KABUL, Afghanistan — President Hamid Karzai is planning to sign a decree this week ordering the disbanding of all private security forces by the end of the year, his spokesman said Monday.
But it is not clear how the move, which would constitute an extraordinary change in the security makeup of the country, could be carried out. There are at least 24,000 private armed guards in the country, some foreign but most Afghan, and there is no immediately available alternative for the array of crucial tasks they perform.
They escort convoys of supply trucks across dangerous roads to NATO military bases, protect government and military buildings, and provide protection for political leaders and others.
President Karzai had been under pressure to bring private security companies under control, since a United States Congressional investigation and news reports have asserted that the private guards often behave recklessly and, in some cases, even bribe Taliban insurgents to allow supply convoys to pass unmolested. Some security companies are so large that they constitute private armies of thousands of armed men, who can challenge or ignore local governments.
“They are parallel structure to the government,” said Waheed Omar, a spokesman for Mr. Karzai. “They will soon be dissolved.”

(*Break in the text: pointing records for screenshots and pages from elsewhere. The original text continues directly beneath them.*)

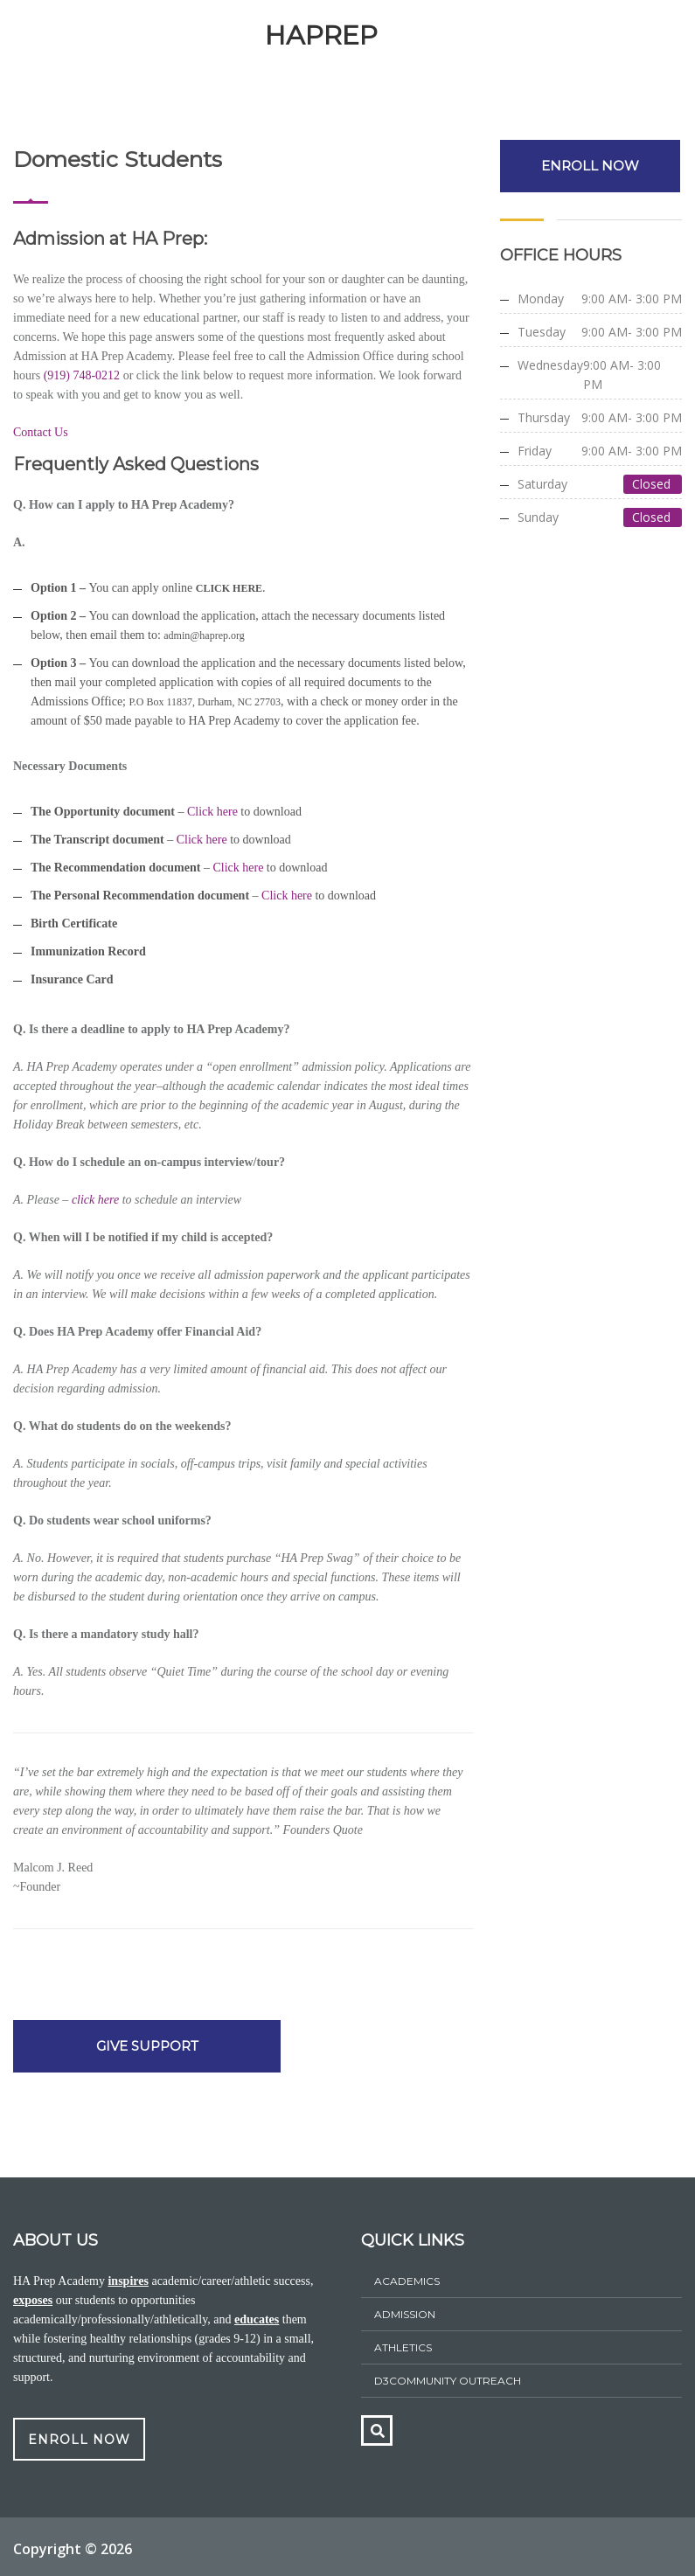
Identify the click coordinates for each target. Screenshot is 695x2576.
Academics (407, 2281)
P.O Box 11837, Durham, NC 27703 (205, 702)
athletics (403, 2347)
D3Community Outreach (447, 2380)
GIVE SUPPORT (145, 2046)
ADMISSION (404, 2314)
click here (95, 1199)
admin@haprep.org (203, 635)
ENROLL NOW (591, 165)
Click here (212, 811)
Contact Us (40, 432)
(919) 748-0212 (80, 375)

Mr. Omar did not explain how that would be carried out, or how the companies would be replaced. In the past, the government of Mr. Karzai has sometimes promised things that it has shown itself to be unable to deliver. The president has pledged repeatedly to root out corruption in his government, but his efforts in that regard have fallen far short of the demands of his foreign backers.
Spokesmen for the American-led NATO force in Kabul and officials in Washington expressed cautious approval of Mr. Karzai’s goal, but said such a move would depend on the ability of the Afghan Army and the police to replace private guards.

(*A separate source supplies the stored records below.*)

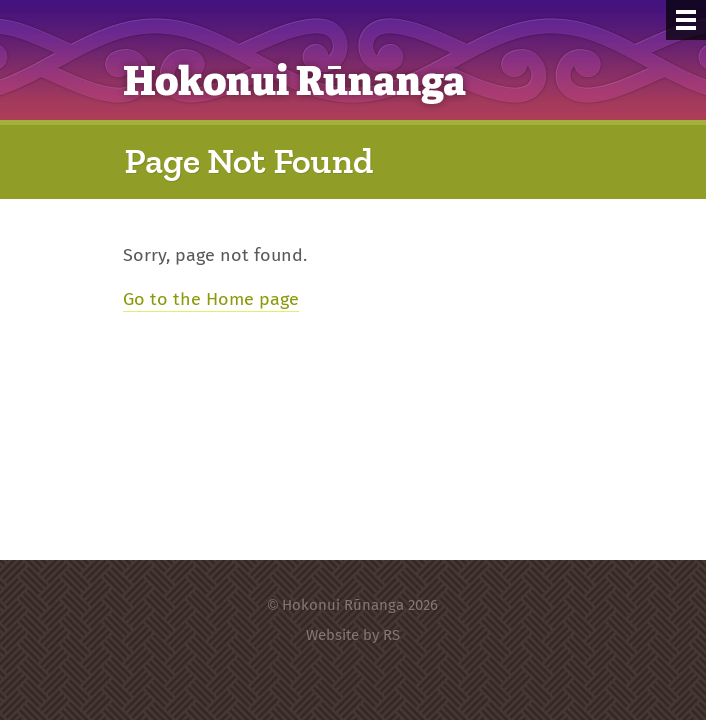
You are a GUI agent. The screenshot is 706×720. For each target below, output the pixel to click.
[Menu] (686, 20)
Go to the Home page (211, 298)
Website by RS (353, 634)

“We have a shared goal with Afghanistan of transitioning from our current situation to security led by the Afghan government,” said Philip J. Crowley, a State Department spokesman. But he added, “At this moment, we believe that there is still a need for private security.”
Mr. Crowley said American Embassy officials in Kabul had the proposed decree and were studying it. But he said there was uncertainty about which contractors would be covered.
“We have contractors who are currently guarding our embassy. We honestly don’t know whether what President Karzai has in mind, you know, covers that,” he said.
Records show there are 52 private security companies registered with the government, with 24,000 armed men, most of them Afghans. But many, if not most, of the security companies are not registered with the government, do not advertise themselves and do not necessarily restrain their employees with training or rules of engagement. Some appear to be little more than gangs.
In the city of Kandahar alone, at least 23 armed groups — ostensibly security companies not registered with the government — are operating under virtually no government control, Western and Afghan officials say. On Kandahar’s streets, armed men can often be seen roaming about without uniforms or identification.
Matiullah Khan, who runs one such force in Oruzgan Province, fields an army of about 1,500 fighters, who are paid by trucking companies supplying NATO bases to protect a 100-mile stretch of road. He is, by many accounts, the most powerful man in Oruzgan.
Afghan and NATO officials have discussed ways of either controlling the private forces or replacing them. Replacing them with the Afghan Army or the police — or NATO troops — would be problematic, as those troops are stretched thin. The Afghan security forces currently number about 225,000, and NATO forces about 150,000.
The United States government employs 26,000 armed security contractors, about 19,000 of whom work for the American military, according to NATO officials. As in Iraq, foreign contractors’ presence and activities in Afghanistan have often stirred resentment, but American officials say they cannot operate without them.
In July, a crowd of Afghans in Kabul chanted “Death to America” after an S.U.V. driven by American contractors from DynCorp International was involved in a collision that left four Afghans dead.
Stephen Biddle, senior fellow for defense policy at the Council on Foreign Relations, said Mr. Karzai had previously declared an intention to shut down security contractors, and it remained to be seen what action might follow this time. “He plays the nationalist card all the time, and foreign military contractors are unpopular,” Mr. Biddle said.
The Afghan president, he said, could harness resentment of foreign contractors to marshal support even if his real goal is to dismantle large Afghan security companies that have become rivals of the government.
“The clever way to go about it would be to cloak it in the universal dislike of foreign contractors,” Mr. Biddle said. But he noted that the details of the decree were not public, “and this is a subject where the details matter a great deal.”